A Fazenda e o Reencontro Familiar

Capítulo 126 – A Fazenda e o Reencontro Familiar

Mal tinha respirado aliviado por ter recebido a bênção da família da Yae, e já precisava ir fazer a mesma visita à família da Elsie e da Lindsey.

— A gente nem precisava, viu…

Por algum motivo a Elsie estava meio relutante, mas parece que já tinham mandado uma explicação básica por carta: que ficaram noivas, que a Elsie e a Lindsey são noivas do mesmo homem, e que esse homem é um Grão-Duque.

O tio da Elsie e da Lindsey (irmão mais novo da mãe delas, pelo visto) administra uma fazenda numa cidadezinha chamada Collette, no Reino Sacro de Refreese, perto de Belfast. As duas moraram lá até os 12 anos, mas saíram de casa pra se tornarem independentes. Parece que acharam que não podiam ficar pra sempre incomodando o tio…

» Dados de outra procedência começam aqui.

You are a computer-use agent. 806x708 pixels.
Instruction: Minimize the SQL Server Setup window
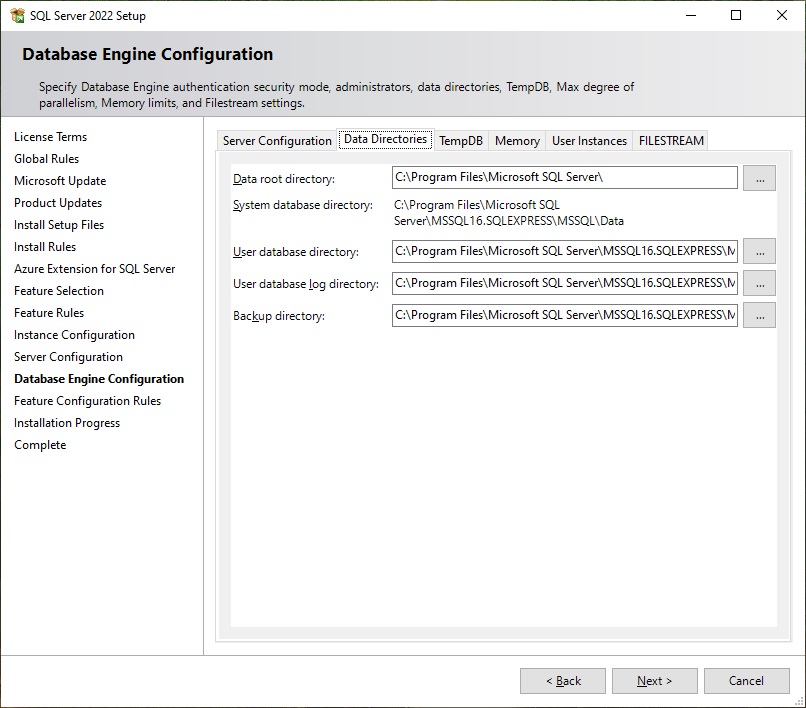[690, 16]
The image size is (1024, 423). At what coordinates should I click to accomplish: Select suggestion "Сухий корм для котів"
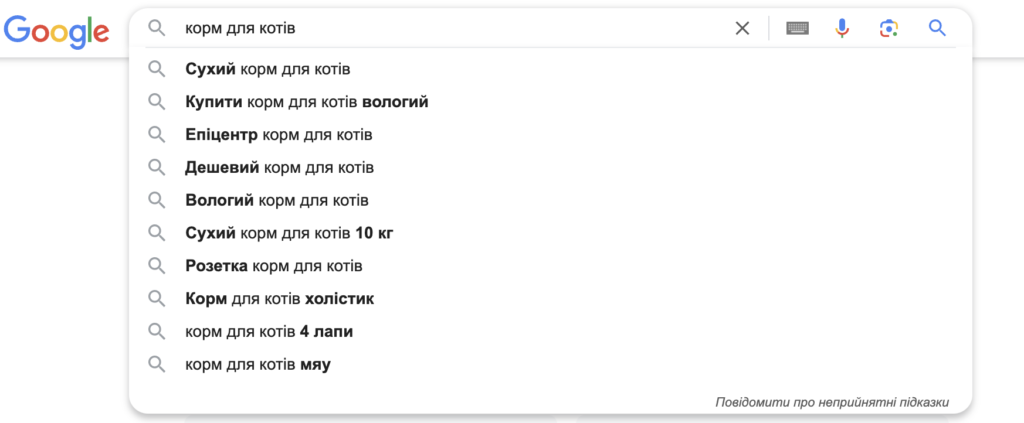click(268, 69)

O pessoal deste mundo se torna independente cedo, hein… No mundo de onde eu vim, tinha gente que passava dos vinte anos ainda vivendo às custas dos pais e nem achava estranho.

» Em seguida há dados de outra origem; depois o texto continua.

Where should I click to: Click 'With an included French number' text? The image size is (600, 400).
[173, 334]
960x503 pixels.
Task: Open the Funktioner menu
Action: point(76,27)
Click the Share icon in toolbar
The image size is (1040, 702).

De qualquer forma, se a situação já foi comunicada, só falta ir cumprimentar. Sugeri irmos voando com a magia [Fly], mas fui vetado pelas duas, que disseram que dava medo. Sendo que acabei de aprender…

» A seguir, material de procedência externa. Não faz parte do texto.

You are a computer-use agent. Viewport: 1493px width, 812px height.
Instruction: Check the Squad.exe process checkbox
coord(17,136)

Sem jeito, uso a magia [Recall] pra pegar da Lindsey a memória da cidade de Collette e uso [Gate] pra teletransportar nós três.

Ao sair do outro lado, se estende uma plantação até onde a vista alcança. Aquilo ao longe, é um pomar? Dá pra ver umas frutas vermelhas nascendo. Apesar do clima bucólico, tem cercas de proteção espalhadas por vários lugares. Será que aparece javali ou macaco por aqui? Mais adiante, tem uma casa de telhado vermelho. Parece antiga, mas é bem grande.

— Quanto tempo, hein, esse lugar também.

— …Não mudou nada, né.

Guiado pelas duas, que olham a plantação com nostalgia, seguimos rumo à casa de telhado vermelho lá longe. Pelo visto aquela é a casa do tio.

Na plantação em frente à casa, tem duas pessoas trabalhando. Ao perceber a gente se aproximando, o homem de chapéu de palha levanta a cabeça e olha na nossa direção.

— …? Elsie? Lindsey?

— Quanto tempo, tio Joseph.

— …Quanto tempo.

A Elsie e a Lindsey levantam a mão em cumprimento. Reagindo a isso, a mulher ao lado dele também levanta o rosto.

— Elsie! Lindsey! Nossa, vocês voltaram?!

Com o rosto se iluminando, a mulher sai correndo da plantação. Uma mulher de uns vinte anos, cabelo castanho longo preso numa única trança, abraça a Elsie e a Lindsey. …Não me diga que essa é a tia?

— Voltei, maninha Emma.

— …Voltei, maninha Emma.

— Poxa, vocês nunca mais voltam! Sendo que prometeram voltar de vez em quando!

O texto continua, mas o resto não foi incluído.